Le projet paraît un peu loufoque, en tout cas, totalement à rebours de la tendance à l’élargissement des écrans, notamment des smartphones. Pourtant, les experts ont l’air de prendre l’affaire à coeur. Après tout, le marché a récemment vu débarquer une foule de petits appareils connectés, mi-podomètres, mi-petits outils de cardiologie (ceux de l’américain Fitbit ou du français Withings par exemple). De fait, le développement du numérique dans la santé offre des perspectives considérables en terme d’usages…

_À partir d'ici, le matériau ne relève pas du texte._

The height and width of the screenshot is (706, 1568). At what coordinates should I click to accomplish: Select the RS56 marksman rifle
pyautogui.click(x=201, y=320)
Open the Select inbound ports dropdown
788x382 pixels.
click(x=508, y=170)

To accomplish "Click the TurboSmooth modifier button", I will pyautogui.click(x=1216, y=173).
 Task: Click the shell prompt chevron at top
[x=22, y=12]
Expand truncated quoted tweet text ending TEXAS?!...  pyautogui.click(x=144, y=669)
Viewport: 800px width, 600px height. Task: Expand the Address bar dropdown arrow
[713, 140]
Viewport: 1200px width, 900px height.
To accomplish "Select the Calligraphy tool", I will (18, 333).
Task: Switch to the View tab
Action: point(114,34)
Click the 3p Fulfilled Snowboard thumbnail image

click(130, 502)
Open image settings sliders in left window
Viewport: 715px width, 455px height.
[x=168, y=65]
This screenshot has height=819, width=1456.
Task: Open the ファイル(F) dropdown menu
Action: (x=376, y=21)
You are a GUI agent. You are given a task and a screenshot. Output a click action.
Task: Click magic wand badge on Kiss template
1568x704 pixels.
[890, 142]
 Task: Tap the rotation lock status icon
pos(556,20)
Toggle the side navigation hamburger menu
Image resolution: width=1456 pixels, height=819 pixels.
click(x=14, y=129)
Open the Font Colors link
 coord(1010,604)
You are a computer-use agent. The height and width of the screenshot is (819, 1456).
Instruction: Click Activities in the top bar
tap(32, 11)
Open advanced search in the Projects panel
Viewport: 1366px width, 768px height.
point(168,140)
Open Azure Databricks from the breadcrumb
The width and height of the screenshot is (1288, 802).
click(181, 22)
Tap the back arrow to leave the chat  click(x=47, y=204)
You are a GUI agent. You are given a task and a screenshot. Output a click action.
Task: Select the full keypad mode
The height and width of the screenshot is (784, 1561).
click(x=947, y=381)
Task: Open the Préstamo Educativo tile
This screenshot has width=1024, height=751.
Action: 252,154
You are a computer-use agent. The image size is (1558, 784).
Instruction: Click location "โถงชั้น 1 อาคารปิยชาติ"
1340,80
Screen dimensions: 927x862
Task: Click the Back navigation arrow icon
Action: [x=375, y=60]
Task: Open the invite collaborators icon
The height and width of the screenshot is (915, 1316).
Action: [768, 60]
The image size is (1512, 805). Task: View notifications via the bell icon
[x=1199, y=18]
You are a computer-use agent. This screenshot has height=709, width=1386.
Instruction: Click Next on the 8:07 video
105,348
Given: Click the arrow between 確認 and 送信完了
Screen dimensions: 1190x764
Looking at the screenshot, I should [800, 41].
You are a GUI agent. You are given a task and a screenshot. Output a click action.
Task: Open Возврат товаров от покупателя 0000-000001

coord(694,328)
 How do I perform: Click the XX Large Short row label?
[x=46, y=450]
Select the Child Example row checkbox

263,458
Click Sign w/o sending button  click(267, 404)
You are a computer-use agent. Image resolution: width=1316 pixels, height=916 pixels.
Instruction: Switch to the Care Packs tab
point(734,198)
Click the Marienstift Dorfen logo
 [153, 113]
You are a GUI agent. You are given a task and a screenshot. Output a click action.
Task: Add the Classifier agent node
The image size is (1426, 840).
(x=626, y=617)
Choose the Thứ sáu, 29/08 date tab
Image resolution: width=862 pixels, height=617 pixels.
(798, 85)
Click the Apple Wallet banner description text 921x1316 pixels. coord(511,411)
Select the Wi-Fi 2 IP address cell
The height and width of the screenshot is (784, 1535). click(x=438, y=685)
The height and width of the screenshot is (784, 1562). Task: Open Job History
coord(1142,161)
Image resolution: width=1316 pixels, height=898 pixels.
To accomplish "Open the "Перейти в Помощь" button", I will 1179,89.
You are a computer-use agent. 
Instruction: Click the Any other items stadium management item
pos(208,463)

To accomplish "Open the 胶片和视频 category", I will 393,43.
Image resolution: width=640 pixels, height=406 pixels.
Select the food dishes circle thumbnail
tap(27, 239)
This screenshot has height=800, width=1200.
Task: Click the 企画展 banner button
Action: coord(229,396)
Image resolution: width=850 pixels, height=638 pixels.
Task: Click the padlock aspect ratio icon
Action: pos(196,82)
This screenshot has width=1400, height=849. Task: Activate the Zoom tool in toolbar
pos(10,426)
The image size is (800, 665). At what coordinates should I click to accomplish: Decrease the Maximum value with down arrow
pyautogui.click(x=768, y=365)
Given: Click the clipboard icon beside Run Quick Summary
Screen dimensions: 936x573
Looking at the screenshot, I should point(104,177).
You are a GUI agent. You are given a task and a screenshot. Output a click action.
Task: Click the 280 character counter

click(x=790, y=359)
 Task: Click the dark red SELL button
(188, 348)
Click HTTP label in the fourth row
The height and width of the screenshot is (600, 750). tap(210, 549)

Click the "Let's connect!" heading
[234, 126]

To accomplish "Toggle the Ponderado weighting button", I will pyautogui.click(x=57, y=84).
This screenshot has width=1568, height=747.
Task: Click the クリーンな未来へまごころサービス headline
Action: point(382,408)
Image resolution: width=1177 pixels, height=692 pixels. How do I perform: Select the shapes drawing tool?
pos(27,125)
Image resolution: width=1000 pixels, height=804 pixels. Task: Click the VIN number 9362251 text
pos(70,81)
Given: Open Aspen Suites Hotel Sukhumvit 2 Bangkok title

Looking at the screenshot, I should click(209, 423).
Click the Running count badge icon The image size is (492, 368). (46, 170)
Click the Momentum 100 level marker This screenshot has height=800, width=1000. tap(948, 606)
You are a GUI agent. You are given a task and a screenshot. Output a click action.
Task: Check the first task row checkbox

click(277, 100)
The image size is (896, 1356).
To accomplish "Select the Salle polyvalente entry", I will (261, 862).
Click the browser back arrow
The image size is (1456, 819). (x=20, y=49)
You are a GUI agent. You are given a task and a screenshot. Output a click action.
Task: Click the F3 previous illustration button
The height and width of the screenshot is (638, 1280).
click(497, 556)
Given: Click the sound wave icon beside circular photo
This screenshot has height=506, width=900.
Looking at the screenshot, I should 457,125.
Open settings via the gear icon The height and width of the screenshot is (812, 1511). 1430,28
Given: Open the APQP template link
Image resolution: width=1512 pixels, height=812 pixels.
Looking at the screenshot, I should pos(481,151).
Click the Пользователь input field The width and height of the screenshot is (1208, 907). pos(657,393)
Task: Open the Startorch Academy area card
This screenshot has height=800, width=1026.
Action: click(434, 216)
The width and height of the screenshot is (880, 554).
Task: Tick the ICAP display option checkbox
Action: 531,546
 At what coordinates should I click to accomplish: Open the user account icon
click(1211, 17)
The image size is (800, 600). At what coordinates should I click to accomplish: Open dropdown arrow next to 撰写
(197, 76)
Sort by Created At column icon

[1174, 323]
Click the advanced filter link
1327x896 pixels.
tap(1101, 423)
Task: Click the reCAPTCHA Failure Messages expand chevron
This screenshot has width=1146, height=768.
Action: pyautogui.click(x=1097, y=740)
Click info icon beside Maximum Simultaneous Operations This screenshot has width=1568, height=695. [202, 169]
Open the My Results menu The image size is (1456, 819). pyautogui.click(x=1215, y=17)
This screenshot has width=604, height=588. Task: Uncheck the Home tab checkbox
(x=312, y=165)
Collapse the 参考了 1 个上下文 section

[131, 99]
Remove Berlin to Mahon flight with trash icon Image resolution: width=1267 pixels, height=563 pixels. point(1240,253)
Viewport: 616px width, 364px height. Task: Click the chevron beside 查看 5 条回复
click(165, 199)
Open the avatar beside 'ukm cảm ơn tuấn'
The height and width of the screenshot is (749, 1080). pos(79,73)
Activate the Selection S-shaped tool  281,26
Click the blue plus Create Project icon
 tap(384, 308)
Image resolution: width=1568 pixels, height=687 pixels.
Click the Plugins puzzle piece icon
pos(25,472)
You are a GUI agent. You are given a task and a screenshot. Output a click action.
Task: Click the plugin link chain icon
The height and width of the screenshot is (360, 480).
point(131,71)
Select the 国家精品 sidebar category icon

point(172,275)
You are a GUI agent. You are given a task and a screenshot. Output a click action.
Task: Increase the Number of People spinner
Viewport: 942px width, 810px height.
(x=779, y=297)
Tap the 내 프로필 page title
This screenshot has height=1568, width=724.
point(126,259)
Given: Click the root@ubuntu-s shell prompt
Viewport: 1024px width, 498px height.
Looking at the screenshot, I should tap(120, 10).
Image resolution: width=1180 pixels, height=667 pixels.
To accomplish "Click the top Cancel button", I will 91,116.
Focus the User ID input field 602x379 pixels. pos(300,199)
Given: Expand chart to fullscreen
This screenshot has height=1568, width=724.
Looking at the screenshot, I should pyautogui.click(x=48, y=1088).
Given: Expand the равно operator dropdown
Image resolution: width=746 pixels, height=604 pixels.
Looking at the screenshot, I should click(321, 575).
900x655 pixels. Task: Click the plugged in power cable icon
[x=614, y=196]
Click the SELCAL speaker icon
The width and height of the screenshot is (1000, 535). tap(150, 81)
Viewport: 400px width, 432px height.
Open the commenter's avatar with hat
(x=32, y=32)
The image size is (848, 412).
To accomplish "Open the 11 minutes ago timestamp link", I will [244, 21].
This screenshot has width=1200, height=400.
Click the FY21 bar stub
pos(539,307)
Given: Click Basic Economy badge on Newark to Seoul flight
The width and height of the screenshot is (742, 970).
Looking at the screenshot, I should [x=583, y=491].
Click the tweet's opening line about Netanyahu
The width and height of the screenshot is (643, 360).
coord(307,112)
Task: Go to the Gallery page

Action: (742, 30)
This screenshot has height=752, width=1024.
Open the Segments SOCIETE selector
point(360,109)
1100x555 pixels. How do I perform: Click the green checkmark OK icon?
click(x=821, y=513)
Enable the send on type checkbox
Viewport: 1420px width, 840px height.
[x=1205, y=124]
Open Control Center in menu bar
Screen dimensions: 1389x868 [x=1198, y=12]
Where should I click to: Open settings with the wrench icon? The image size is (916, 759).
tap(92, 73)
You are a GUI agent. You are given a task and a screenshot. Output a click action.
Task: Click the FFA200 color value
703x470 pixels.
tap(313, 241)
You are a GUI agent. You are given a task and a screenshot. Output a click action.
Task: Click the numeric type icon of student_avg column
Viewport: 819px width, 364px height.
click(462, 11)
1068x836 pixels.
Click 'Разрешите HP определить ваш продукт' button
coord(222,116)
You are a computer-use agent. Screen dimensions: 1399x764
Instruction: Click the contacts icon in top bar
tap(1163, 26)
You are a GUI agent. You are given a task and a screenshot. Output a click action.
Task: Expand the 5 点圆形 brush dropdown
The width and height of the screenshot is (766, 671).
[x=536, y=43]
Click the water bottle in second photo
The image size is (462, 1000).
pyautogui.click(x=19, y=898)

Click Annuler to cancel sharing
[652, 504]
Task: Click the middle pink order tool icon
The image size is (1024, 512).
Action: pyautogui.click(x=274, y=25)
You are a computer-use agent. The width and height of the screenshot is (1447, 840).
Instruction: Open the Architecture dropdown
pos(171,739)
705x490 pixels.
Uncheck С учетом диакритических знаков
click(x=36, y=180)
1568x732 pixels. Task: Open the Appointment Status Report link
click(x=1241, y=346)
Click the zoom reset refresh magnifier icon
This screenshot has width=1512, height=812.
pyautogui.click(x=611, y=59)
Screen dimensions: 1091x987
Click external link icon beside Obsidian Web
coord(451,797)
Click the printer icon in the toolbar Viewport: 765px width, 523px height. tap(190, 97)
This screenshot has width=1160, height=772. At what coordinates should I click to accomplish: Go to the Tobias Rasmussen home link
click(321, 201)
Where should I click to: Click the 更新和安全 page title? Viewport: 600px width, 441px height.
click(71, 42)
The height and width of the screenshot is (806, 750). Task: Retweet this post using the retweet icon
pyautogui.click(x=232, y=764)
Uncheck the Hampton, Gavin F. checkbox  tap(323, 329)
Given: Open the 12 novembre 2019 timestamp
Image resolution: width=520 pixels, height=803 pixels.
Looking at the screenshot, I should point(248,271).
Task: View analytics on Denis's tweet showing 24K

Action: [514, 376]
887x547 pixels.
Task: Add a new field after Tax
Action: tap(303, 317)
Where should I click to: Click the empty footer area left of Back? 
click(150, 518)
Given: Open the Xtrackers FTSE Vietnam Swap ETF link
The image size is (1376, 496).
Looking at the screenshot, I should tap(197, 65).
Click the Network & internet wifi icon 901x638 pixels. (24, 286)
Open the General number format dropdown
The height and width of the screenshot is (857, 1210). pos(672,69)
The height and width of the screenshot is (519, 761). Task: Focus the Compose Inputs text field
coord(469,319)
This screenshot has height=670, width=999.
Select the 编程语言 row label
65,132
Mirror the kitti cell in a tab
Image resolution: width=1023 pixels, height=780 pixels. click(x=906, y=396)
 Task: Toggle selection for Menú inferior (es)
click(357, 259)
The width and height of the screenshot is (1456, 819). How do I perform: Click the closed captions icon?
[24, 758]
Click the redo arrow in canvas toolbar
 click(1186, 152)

Google, autre mastodonte du secteur, équipe désormais 7 smartphones sur 10 avec son système d’exploitation Android. Mais Sergey Brin, son cofondateur, ne jure plus que par les Google Glass qu’il chausse, visiblement, en toutes occasions. Un article amusant, néanmoins très instructif, du magazine Forbes, relate qu’il a assisté, la semaine dernière, au lancement d’un prix de médecine, à l’université de Californie, doté de cet accessoire de tête. Il se serait isolé dans un coin de l’amphithéâtre, à la fin de la conférence, avec Mark Zuckerberg, le fondateur de Facebook, pourtant un concurrent direct, mais qui semblait mourir d’envie d’avoir ses lunettes…
Quelques mois plus tôt, on avait vu ces lunettes connectées à Internet, qui permettent de “voir” le monde autour de soi en réalité augmentée, sur le nez de la créatrice de vêtements Diane Von Fürstenberg. C’était lors de son défilé printemps-été 2013, à la Fashion Week de New York, en septembre 2012 (voir le portrait dans le HuffingtonPost, de cette “geekette” de 65 ans ou plus). Sur le portfolio associé à l’article, on voit même Sarah Jessica Parker, de la série “Sex and the City”, les essayer…
Toujours est-il que cet accessoire n’a pas l’air du tout considéré, chez Google, comme un passe-temps de milliardaire ou un gadget pour draguer les stars du show-biz et de la mode. Ce serait même une des futures interfaces “utilisateurs” que privilégie le groupe, qui succédera aux écrans tactiles dans peut-être moins de temps qu’on ne le pense. C’est aussi l’opinion d’analystes et de spécialistes très sérieux du secteur. Google vient de mettre sur les rails un programme de “testeurs” privilégiés (le “Glass Explorer Program”, lancé la semaine dernière), pour l’instant, uniquement aux Etats-Unis. Pour avoir le droit d’essayer les lunettes, il faut même payer 1 500 euros. Ce sera peut-être le prix auquel Google mettra les “binocles” en vente dans quelques mois.